Le legs de René Gonzalez est considérable. Il relève de l’idéal, idée du monde et de l’art enrichie de spectacle en spectacle depuis 1991, année où il prend les rênes du théâtre. Ce trésor, impalpable et essentiel, on peut l’appeler aussi patrimoine. Sur un autre plan, pragmatique celui-là, René Gonzalez a su insuffler une âme à une entreprise culturelle. Avec ses 900 à 1000 (!) représentations par an, à Lausanne et à l’étranger, Vidy aurait pu se muer en usine à spectacles. C’est tout le contraire. De cette ruche, on dira que c’est une manufacture aux objets toujours désirables. Mais aussi et surtout une auberge où l’intelligence est la pitance de tous, l’émotion une eau-de-vie, la fraternité une tentation permanente.

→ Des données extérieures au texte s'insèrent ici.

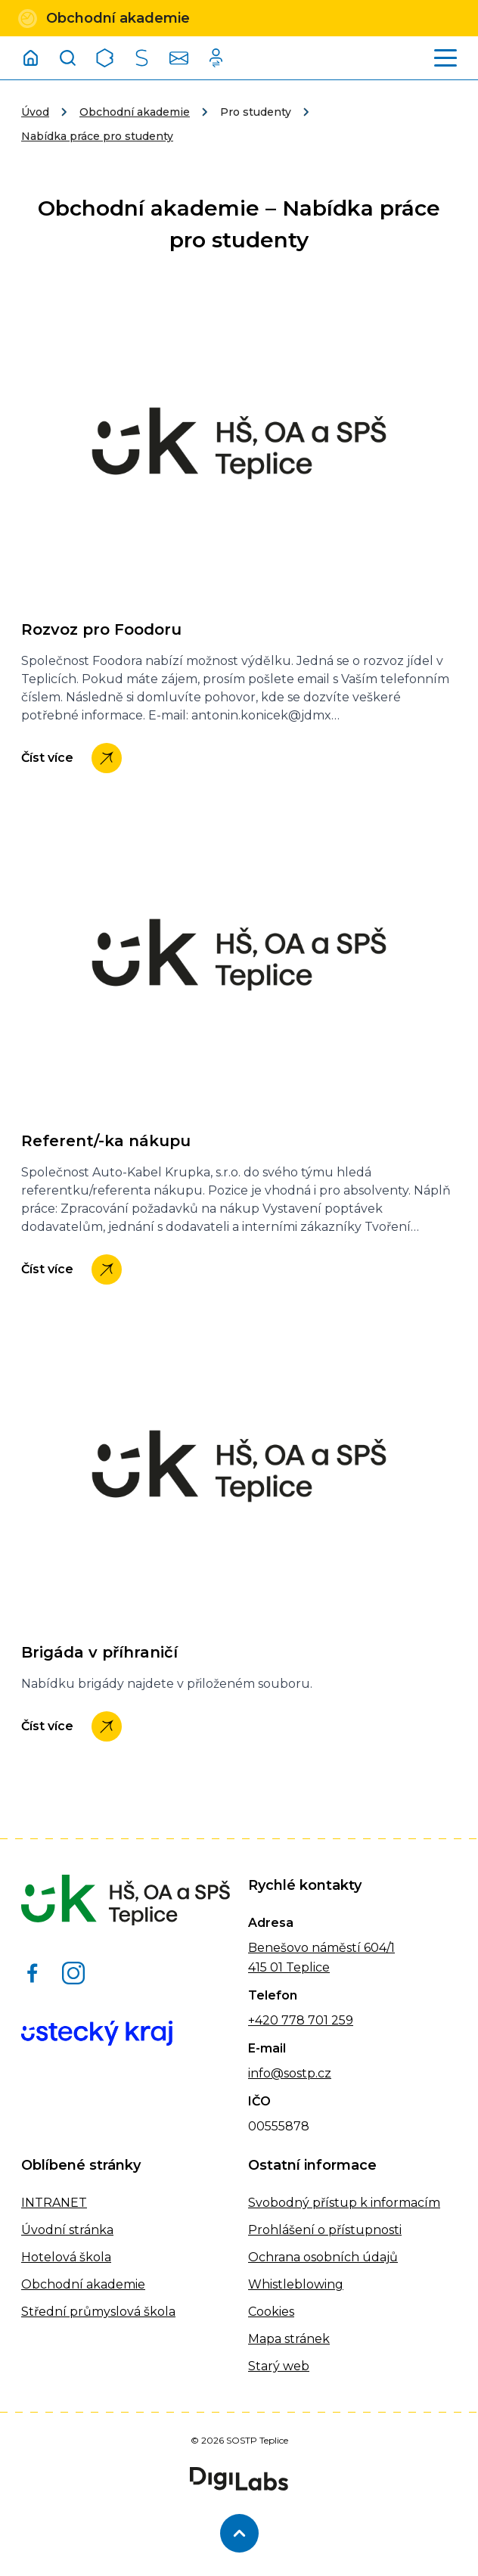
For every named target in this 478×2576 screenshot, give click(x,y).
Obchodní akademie (134, 112)
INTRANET (54, 2202)
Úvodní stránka (67, 2230)
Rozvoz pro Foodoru (101, 629)
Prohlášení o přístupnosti (325, 2230)
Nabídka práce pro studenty (97, 136)
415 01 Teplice (289, 1967)
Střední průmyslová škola (98, 2311)
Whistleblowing (295, 2284)
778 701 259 (315, 2020)
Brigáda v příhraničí (99, 1652)
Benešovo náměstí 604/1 (321, 1948)
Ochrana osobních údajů (323, 2257)
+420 (263, 2020)
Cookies (271, 2311)
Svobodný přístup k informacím (344, 2202)
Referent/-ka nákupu (106, 1141)
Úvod (35, 112)
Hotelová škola (66, 2257)
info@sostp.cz (289, 2073)
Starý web (278, 2366)
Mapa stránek (289, 2339)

Et aujourd’hui? Quel avenir pour «le théâtre au bord du lac»? René Zahnd, directeur adjoint, et Thierry Tordjman, administrateur, ont été appelés à assurer l’intérim. La machine est lancée, la saison prochaine en partie déjà programmée. Les décisions peuvent attendre, un peu, mais pas trop. Plusieurs options existent. Nommer un artiste à la tête de Vidy, comme à la Comédie de Genève ou au Théâtre de Carouge. Ou alors chercher un producteur, sur le modèle de René Gonzalez.

Sauf que celui-ci est unique. Sa manière de diriger, têtue et follement intuitive, rigoureuse et romantique, n’appartient qu’à lui. Cet homme, nourri par les idéaux du théâtre populaire de Jean Vilar, ne voulait dispenser aucune leçon. Ce qu’il a démontré, et avec quel panache, c’est qu’on peut cultiver une idée ambitieuse, c’est-à-dire aventurière de l’art, tout en gagnant de l’argent. Qu’une maison s’autofinance à hauteur de 60% est unique en Europe. Il a donné vie à une idée: dans le champ de la culture, un grand patron peut être poète et chef d’entreprise. Lui disait «serviteur». La modestie est un panache.